In 2010, South Street property owners took a chance with the classical blueprint model and gave artists and artist collectives rent-free gallery space in order to fill their empty storefronts. The tactic gives artists an opportunity to show their work but more importantly it beautifies the neighborhood, boosts property values and attracts property renters. Ultimately, they reinvigorated a creative arts neighborhood and corridor that was infamously saved by the South Street Renaissance (Curry 2010). Currently there are over 10 art galleries located in the area and they host monthly art openings on every fourth Friday. More recently, Northern Liberties, Chinatown North, Fishtown, Port Richmond and Manayunk have experienced similar artistic rebirths. 

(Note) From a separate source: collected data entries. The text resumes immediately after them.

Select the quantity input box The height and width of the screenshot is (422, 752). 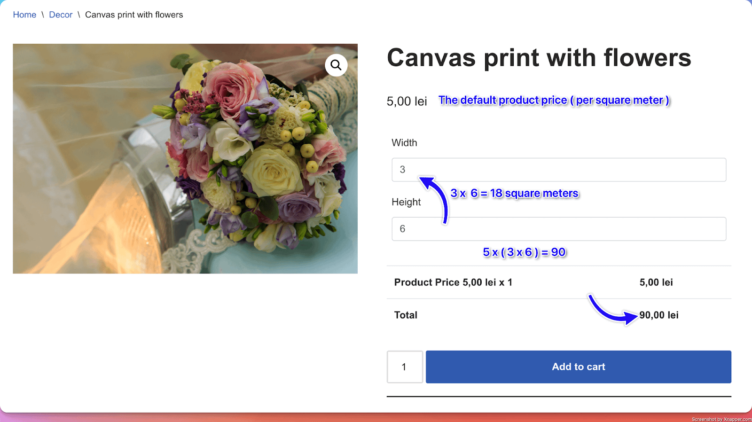pyautogui.click(x=405, y=367)
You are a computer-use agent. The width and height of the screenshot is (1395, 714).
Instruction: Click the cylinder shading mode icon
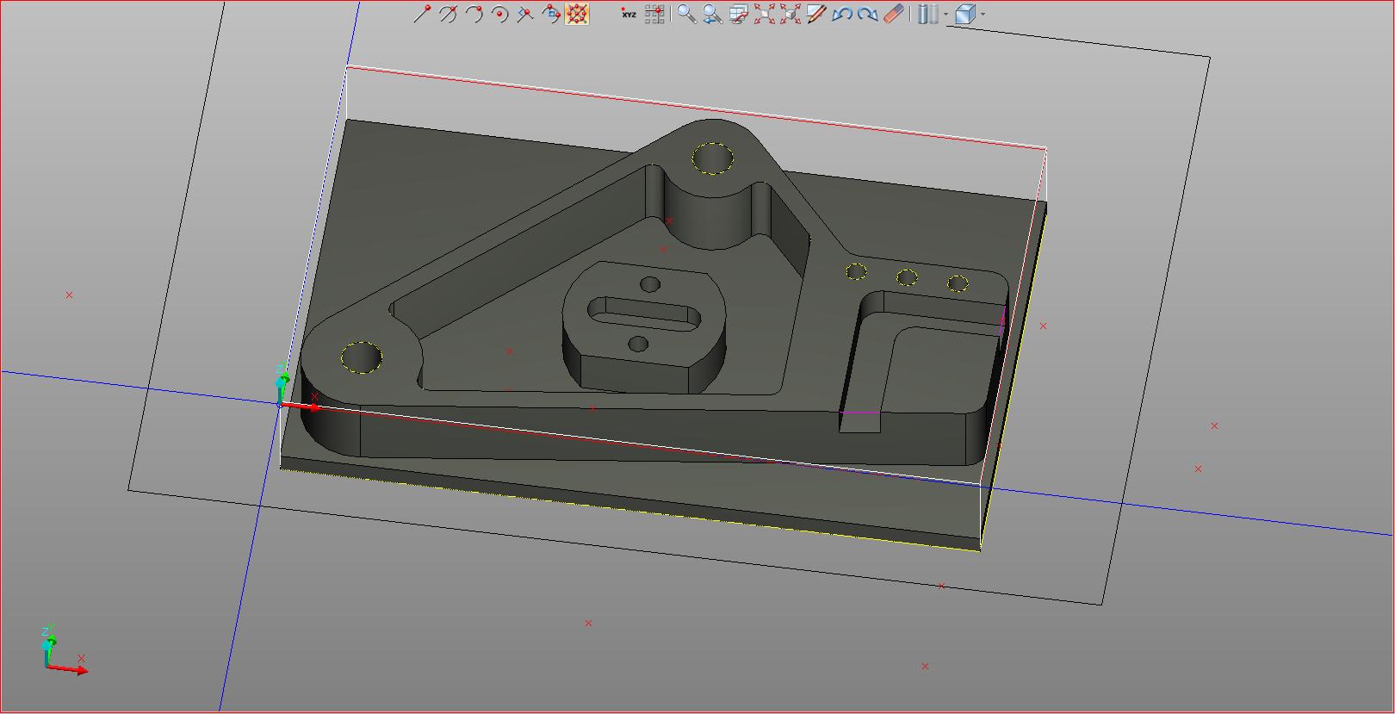coord(927,14)
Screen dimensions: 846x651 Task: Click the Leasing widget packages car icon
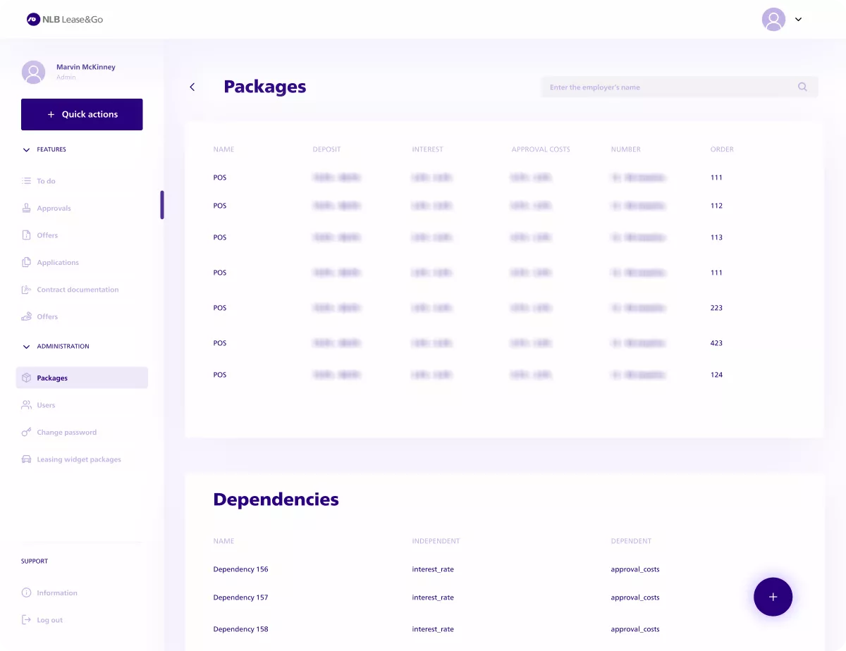click(26, 459)

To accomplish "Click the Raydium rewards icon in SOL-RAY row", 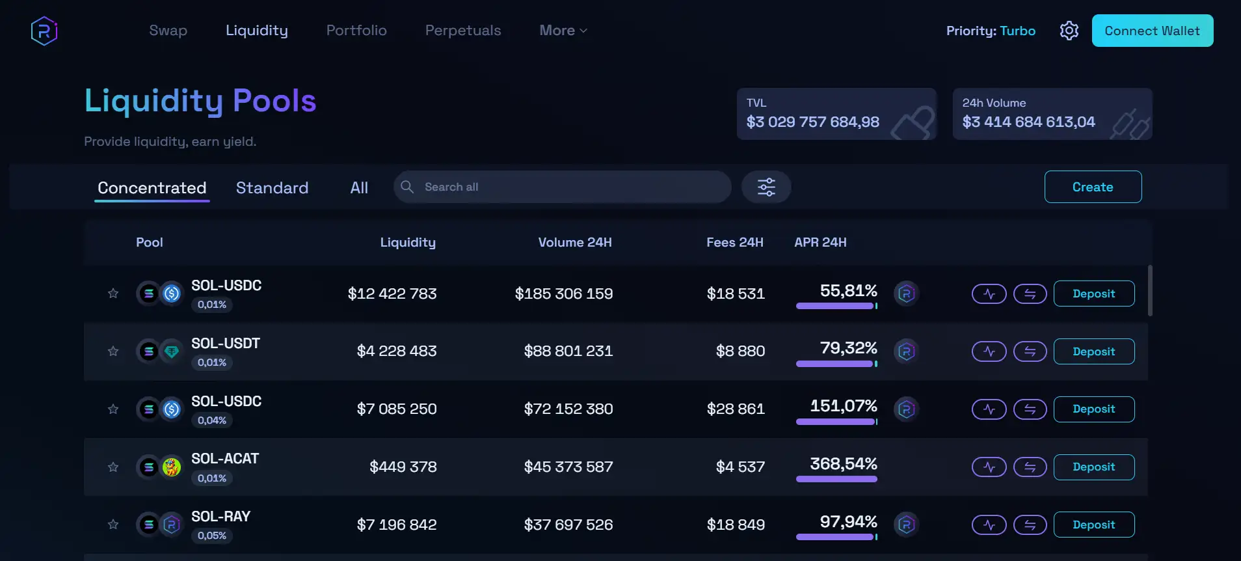I will [x=906, y=525].
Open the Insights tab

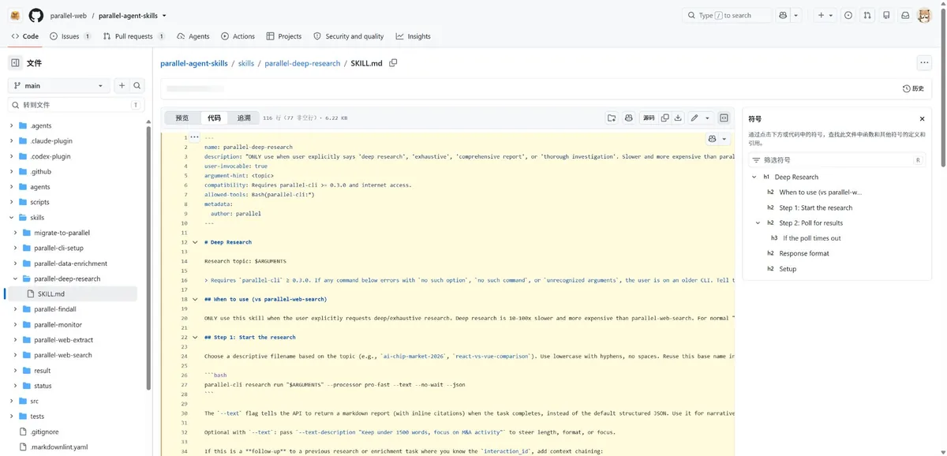click(x=414, y=36)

As new art galleries and neighborhoods are established throughout the city, so are their varying functions and roles. Art galleries and museums have now become venue backdrops, in which they rent their space for private functions, rotating their art and setting the scene. Some art galleries’, such as Trust Venue and Gallerie Asada, primary role is as a venue rather than an art gallery. As artist spaces continually grow in demand, another new role for art galleries is as community transformers, in which they form creative art neighborhoods and destinations throughout the city of Philadelphia. In one example, property owners and developers are answering the needs of the art community by converting abandoned warehouses and buildings into creative art spaces, studios and residential spaces. As an outcome of the influx of artists into these industrial areas, some neighborhoods are transforming into art communities and are being gentrified. These struggling sections of the cities have been lifted and created diverse and viable art communities. 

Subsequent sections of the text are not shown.